Reprenant son surnom dû à son crâne rasé, l'ex-chanteur populaire, élu avec 67,5% des suffrages, a lancé «sous le gouvernement de ¨Tet Kalé¨, les magouilles ne passeront pas».

Fraudes confirmées par plusieurs sources

Grand gagnant des législatives haïtiennes avec une majorité d'élus, le parti Inité de René Préval a été accusé jeudi par des élus locaux et des diplomates étrangers d'avoir manipulé le résultat du scrutin afin de contrôler le président-élu Michel Martelly.

Selon les résultats définitifs des élections législatives proclamés dans la nuit de mercredi à jeudi par le Conseil électoral provisoire (CEP), Inité a raflé 13 sièges à la Chambre basse au premier tour et 33 sièges au second tour, lui donnant un total de 46 députés (contre une trentaine dans la précédente législature) sur 99. Inité devient ainsi la première force de cette assemblée.

Au Sénat, le parti du président-sortant René Préval dispose désormais de 17 élus (14 auparavant), sur un total de 30.

Cette formation mène actuellement des négociations avec d'autres parlementaires pour décrocher la «majorité absolue», a indiqué à l'AFP le sénateur Joseph Lambert, coordinateur national du parti présidentiel.

«Le nouveau président Michel Martelly doit compter avec nous.
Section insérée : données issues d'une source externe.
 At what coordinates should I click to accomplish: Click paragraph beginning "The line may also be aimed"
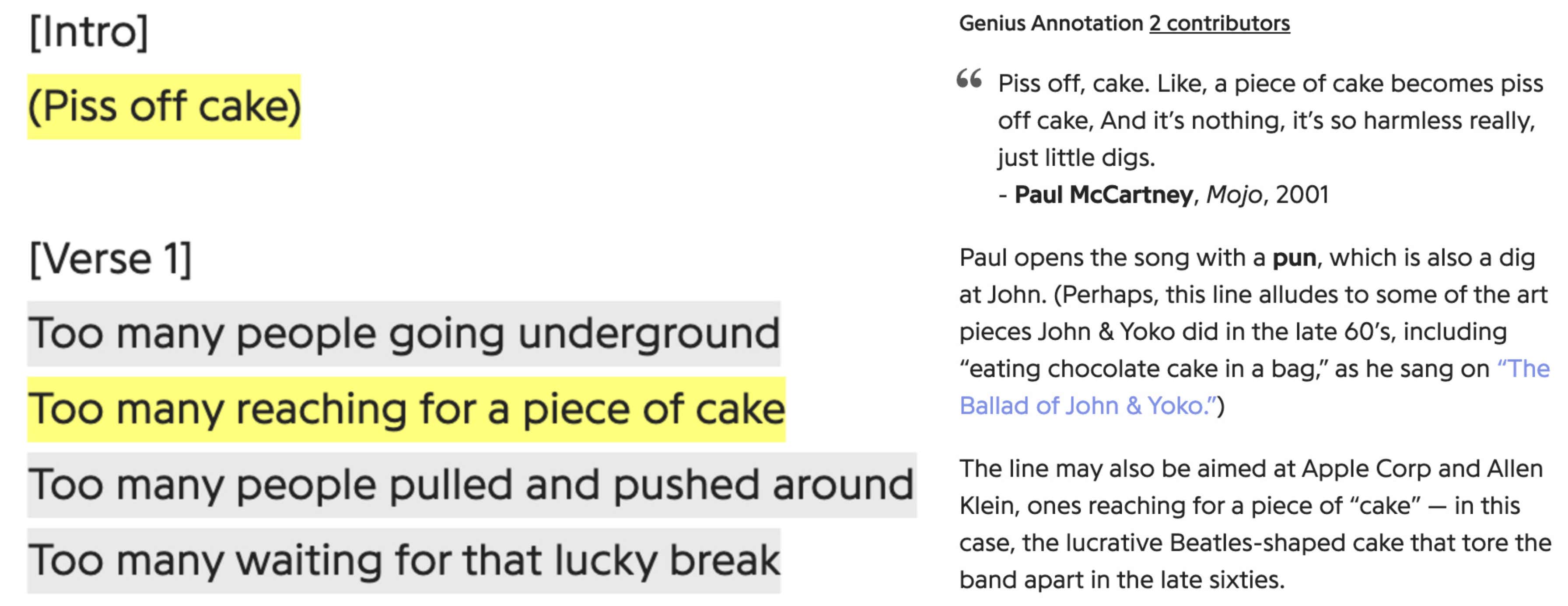pos(1254,524)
Nous sommes en position pour imposer un premier ministre», a-t-il averti.

L'ex-chanteur populaire, qui doit recevoir le 14 mai les clés du pays le plus pauvre des Amériques, n'a pour sa part fait élire que trois députés de sa tendance politique.
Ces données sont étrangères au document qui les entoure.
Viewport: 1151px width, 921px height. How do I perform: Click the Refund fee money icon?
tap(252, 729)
Ce raz-de-marée a toutefois rapidement été assombri par des violentes manifestations en province, qui ont fait au moins un mort, puis par des accusations de fraudes électorales, portées par des élus de l'opposition et des observateurs étrangers.

Tous pointaient les «surprenantes» différences remarquées entre les résultats préliminaires d'il y a deux semaines et ceux définitifs dans une vingtaine de circonscriptions législatives.

La radio Quisqueya, notamment, s'est étonnée du cas d'un candidat d'Inité arrivé deuxième avec 15 000 voix de retard, lors des résultats préliminaires, pour finalement être désigné député lors des résultats officiels.

Pour le leader d'Alternative (deuxième parti au Parlement), Serge Gilles, un «assassinat politique» a été mené par «des anti-nationaux» en vue de replonger Haïti dans le chaos, a-t-il dit sur les ondes de cette radio.

«Il n'y a pas photo, il y a eu beaucoup de pressions» sur le Conseil électoral provisoire (CEP), a reconnu à l'AFP une source européenne.

«On imagine que ça a pu être le dernier combat (d'Inité) pour limiter la casse et obliger Michel Martelly à composer», a ajouté cette source, tout en soulignant qu'après avoir réuni sur son nom 67,5% des suffrages, l'ex-chanteur est protégé par «le fort soutien des électeurs».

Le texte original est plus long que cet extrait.